**To do**
Go line by line through the entries and show those that hold the string "computer".
[Opening Exercise input section]
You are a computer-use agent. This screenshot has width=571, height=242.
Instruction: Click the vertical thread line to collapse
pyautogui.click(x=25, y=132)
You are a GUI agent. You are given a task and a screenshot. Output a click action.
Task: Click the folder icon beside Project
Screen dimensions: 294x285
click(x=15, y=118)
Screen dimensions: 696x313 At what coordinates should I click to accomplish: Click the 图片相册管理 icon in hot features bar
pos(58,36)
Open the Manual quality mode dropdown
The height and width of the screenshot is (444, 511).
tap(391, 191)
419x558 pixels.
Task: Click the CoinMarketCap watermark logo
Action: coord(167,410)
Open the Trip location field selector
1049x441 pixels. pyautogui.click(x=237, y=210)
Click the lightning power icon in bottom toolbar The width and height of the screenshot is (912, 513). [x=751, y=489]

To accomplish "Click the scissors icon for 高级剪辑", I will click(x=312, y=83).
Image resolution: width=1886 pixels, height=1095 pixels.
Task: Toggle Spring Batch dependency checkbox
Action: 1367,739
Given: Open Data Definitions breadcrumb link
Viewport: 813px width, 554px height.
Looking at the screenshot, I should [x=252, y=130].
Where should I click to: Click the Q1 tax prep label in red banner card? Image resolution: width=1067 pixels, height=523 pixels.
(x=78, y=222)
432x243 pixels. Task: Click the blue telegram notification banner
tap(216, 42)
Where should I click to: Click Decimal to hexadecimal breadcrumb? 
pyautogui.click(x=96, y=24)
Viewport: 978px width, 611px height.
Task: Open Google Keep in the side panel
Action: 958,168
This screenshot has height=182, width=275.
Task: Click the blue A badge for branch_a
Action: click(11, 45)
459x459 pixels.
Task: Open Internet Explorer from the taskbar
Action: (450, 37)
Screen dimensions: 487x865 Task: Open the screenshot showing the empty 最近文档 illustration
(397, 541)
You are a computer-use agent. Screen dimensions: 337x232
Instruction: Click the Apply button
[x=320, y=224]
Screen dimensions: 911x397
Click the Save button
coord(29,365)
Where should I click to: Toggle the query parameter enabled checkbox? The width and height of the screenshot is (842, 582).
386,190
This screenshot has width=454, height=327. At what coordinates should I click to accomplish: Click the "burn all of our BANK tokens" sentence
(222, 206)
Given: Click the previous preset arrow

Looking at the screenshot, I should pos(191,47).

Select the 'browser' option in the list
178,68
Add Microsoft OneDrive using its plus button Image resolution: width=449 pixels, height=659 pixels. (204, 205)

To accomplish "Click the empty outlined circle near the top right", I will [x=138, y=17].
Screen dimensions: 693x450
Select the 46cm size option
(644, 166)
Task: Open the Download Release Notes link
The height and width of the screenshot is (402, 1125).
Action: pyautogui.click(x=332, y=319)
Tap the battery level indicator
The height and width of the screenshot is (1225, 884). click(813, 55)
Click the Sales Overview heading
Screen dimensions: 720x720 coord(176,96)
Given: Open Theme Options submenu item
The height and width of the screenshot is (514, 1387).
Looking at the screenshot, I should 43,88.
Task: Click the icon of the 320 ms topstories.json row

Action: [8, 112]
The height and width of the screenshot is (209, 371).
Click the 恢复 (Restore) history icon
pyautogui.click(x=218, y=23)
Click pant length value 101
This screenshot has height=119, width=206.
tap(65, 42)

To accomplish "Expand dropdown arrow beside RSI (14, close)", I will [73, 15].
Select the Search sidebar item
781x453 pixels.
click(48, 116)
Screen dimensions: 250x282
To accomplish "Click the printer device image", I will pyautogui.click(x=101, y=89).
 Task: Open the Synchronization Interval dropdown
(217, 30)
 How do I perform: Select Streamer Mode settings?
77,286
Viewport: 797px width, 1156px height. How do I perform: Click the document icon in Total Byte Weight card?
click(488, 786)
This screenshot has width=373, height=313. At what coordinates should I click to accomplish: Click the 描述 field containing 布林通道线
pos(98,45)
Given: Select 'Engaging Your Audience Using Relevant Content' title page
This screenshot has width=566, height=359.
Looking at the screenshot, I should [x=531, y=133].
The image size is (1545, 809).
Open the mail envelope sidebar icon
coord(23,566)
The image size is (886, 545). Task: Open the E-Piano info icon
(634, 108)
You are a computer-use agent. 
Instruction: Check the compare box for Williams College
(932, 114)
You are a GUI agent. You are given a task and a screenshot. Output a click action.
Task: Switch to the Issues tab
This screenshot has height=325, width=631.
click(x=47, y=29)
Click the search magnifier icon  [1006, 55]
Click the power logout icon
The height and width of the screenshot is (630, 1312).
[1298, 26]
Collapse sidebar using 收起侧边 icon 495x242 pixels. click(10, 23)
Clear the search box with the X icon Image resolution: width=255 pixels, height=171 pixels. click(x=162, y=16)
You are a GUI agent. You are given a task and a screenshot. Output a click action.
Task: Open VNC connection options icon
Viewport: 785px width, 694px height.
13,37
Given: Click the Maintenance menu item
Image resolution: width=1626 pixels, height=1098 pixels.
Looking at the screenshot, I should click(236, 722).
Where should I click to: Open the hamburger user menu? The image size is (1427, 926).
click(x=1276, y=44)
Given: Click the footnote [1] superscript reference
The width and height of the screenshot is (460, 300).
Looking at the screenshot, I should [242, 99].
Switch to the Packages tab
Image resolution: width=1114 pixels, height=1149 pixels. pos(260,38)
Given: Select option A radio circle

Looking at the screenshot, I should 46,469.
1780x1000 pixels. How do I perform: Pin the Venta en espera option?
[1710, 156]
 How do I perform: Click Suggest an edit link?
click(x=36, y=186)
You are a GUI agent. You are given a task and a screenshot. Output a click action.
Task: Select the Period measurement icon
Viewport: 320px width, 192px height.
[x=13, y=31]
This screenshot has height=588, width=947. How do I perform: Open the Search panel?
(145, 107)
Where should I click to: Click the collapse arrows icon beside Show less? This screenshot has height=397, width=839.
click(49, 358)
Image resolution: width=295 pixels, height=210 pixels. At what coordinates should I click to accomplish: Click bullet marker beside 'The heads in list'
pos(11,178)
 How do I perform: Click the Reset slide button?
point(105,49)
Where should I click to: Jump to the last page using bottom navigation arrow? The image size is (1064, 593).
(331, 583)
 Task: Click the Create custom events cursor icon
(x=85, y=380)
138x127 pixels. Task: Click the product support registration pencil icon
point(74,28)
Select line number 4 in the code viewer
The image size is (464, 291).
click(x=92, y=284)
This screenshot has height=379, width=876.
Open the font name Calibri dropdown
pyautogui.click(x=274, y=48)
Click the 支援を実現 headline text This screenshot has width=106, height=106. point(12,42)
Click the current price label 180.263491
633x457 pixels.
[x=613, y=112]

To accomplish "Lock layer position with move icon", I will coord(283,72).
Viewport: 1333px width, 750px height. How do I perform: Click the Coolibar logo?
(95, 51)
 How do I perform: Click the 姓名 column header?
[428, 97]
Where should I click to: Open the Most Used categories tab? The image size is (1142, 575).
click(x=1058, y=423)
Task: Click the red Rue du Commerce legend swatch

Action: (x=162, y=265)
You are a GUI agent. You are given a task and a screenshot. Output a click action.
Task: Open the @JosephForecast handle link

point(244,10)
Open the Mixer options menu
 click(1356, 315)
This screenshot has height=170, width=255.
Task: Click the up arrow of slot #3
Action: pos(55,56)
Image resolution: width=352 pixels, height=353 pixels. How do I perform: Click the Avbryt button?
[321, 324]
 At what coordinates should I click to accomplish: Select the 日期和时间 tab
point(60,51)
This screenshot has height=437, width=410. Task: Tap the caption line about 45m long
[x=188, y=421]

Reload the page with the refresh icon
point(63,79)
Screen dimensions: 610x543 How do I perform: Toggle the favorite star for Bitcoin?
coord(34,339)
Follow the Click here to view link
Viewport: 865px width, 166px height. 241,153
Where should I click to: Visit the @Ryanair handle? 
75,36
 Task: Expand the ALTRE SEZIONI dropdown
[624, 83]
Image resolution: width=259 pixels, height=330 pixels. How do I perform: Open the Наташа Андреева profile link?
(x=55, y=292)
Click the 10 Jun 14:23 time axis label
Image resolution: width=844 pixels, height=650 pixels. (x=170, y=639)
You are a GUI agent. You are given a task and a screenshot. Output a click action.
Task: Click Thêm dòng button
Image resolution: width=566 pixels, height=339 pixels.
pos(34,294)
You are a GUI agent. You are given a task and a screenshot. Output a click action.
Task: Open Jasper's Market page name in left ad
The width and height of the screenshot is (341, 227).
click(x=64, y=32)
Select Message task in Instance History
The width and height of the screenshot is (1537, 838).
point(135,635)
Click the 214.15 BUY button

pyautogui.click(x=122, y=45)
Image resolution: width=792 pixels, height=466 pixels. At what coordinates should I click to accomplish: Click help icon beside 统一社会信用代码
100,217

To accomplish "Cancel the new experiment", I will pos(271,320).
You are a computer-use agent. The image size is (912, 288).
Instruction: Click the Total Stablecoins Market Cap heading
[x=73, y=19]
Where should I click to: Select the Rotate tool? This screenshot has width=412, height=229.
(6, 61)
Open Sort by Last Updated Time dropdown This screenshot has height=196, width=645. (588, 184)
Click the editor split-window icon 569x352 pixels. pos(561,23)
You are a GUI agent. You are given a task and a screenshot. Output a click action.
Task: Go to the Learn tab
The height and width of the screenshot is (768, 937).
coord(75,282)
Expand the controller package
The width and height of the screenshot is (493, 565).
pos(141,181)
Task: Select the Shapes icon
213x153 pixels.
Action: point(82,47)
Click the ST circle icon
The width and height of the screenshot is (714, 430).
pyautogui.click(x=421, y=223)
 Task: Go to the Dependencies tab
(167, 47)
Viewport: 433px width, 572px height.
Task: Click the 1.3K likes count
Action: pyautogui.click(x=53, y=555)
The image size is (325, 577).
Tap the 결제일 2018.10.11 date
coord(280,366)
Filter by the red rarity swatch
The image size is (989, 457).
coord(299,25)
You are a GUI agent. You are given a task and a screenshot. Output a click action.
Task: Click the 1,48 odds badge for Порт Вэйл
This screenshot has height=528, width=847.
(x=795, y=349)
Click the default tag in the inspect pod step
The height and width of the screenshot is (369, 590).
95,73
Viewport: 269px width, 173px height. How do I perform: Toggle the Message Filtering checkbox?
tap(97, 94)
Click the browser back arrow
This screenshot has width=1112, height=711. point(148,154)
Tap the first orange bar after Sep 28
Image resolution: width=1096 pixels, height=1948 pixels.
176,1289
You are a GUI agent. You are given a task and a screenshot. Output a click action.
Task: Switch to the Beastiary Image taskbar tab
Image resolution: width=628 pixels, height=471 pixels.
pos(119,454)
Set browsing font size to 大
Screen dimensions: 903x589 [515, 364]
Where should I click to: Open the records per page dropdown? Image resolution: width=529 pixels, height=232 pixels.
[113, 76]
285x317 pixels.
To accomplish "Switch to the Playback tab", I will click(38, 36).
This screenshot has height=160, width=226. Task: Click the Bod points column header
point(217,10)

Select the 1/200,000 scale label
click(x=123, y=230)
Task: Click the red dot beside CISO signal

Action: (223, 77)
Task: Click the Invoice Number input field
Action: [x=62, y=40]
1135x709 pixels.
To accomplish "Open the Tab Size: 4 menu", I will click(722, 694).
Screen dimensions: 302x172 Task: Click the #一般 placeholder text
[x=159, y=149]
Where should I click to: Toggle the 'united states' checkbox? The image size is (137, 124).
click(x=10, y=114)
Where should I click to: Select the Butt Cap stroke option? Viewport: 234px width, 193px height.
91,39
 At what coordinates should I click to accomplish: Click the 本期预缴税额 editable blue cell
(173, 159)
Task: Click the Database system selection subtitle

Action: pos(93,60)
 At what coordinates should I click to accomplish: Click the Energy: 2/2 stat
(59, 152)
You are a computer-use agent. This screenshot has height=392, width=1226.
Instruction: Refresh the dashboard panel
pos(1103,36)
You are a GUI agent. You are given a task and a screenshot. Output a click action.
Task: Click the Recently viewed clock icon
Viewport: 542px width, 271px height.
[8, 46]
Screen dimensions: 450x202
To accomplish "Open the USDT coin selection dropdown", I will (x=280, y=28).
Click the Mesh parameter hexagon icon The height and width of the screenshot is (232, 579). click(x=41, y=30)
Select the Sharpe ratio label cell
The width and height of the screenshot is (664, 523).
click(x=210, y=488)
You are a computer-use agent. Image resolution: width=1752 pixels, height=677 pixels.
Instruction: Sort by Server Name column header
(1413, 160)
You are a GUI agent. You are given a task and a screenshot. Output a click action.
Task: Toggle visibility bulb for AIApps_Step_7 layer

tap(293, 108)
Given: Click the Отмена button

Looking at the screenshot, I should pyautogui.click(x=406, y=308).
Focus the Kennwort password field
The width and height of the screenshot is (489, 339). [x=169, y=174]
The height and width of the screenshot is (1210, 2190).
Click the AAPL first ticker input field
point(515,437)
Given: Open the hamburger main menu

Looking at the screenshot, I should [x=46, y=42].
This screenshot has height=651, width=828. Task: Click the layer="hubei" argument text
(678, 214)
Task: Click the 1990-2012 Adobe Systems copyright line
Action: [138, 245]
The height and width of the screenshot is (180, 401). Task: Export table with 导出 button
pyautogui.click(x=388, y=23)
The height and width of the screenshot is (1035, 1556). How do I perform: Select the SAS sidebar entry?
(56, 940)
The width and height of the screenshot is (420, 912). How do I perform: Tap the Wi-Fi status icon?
[Closing Exercise input section]
**Result**
You are a computer-use agent. This screenshot has width=571, height=242.
You are a computer-use agent. Screen dimensions: 337x232
You are a computer-use agent. 
You are a computer-use agent. The image size is (912, 288).
You are a computer-use agent. This screenshot has height=392, width=1226.
You are a computer-use agent. Image resolution: width=1752 pixels, height=677 pixels.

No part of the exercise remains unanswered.